The most important characteristic of money, its ability to be exchanged for desired services and goods depending on time and place, was also - with increasing mobility - its greatest danger. Then as now, it was simply dangerous to travel around with anything of value. Book money as such already existed in the time around Christ. Money could be deposited in a - hopefully - safe place. In return, you were given a worthless piece of paper with the amount of money written on it. Later, this worthless piece of paper could be exchanged for the deposited money. There are probably no records from this time, but it can be assumed that even then there were attempts to keep the useful money away from the useless note: Certainly there was something like Lehmann Brothers or Wirecard or other financial transactors even then.


All the trade listed so far presupposed that the exchange goods involved met at one point ("market").
If a Venetian wanted to sell pepper, someone had to go to India for him, exchange pepper for something (if necessary the life of the poor pepper grower, but that was not sustainable), and come back to Venice with the pepper.
Let's take a closer look at the trade from this point onwards.
Pepper "somehow" arrives in Venice, then the gateway to the world, and now belongs to the pepper importer.
But this pepper importer can't use 25 large sacks of pepper! So he puts the pepper on a marketplace (he "offers it"). 25 pepper merchants smell a deal and buy (exchange money for goods) one sack each.


At this point, please don't think about why someone brought these 25 sacks to Venice and where the money from these traders came from. Of course, money and trade were already involved here.
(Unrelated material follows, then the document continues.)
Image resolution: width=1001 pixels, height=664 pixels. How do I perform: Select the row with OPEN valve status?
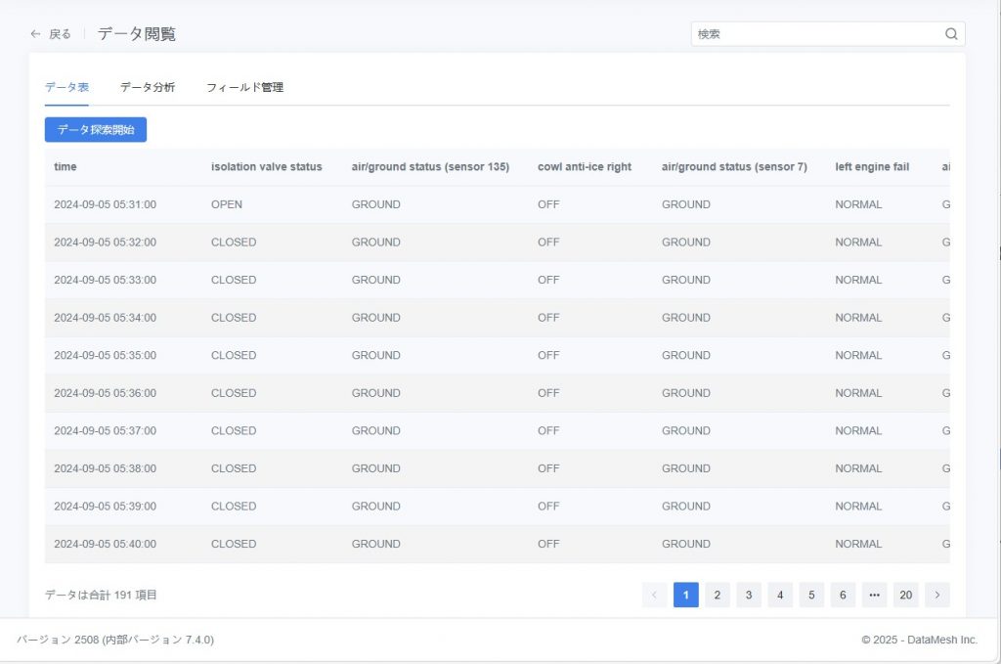click(227, 205)
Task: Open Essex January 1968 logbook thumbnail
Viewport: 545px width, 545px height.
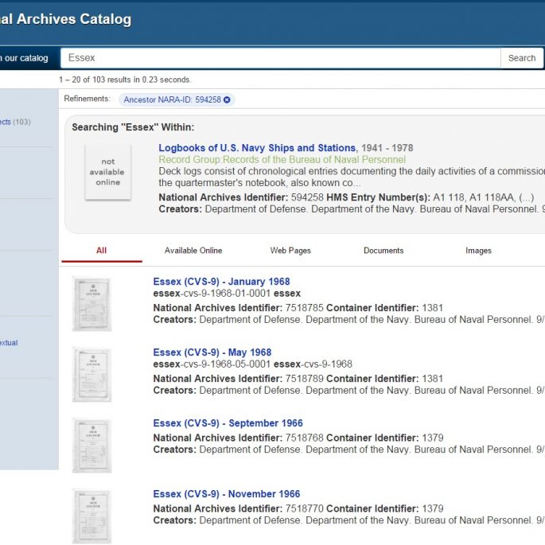Action: click(x=91, y=303)
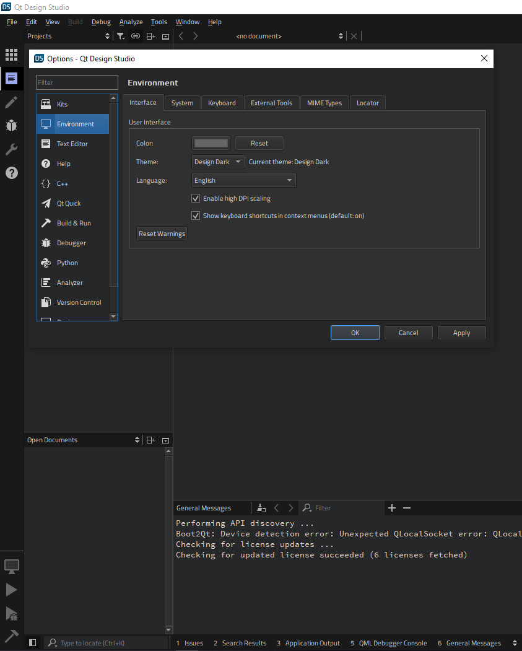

Now these traders move across the countries and in turn offer this pepper to other traders (= resellers) and end customers (users, consumers). They sell pepper and receive money in return.
When the pepper runs out, they go back to Venice, hopefully with more money than before, and buy new pepper from the pepper importer for some of the money. They use the rest of the money to buy jewelry or build ships to import pepper themselves, or they drink and whore it away in the nearest dive. This creates a whole new money cycle.

In all cases, however, money met goods or goods met money on the markets. No money = no goods. No goods = no money. In principle, the same principle of exchange as around 10,000 BC.

Check transactions / bank transfers

The bankers (from bank, actually a thing to sit on) ushered in a completely new era in 14th century Italy: Check transactions. While sedentarization spread over several thousand years in Eurasia and other continents, intermediate exchange goods (some form of money) only needed a few hundred years to spread throughout the then important world.
Cheque traffic needed the post, fast means of transportation. Fast means of transportation in turn required cheque traffic.

The invention of the non-cash bank transfer is - by its very nature - closely linked to the development of the postal and transportation system . And the intangible is also - to this day - the most abstract form of trade.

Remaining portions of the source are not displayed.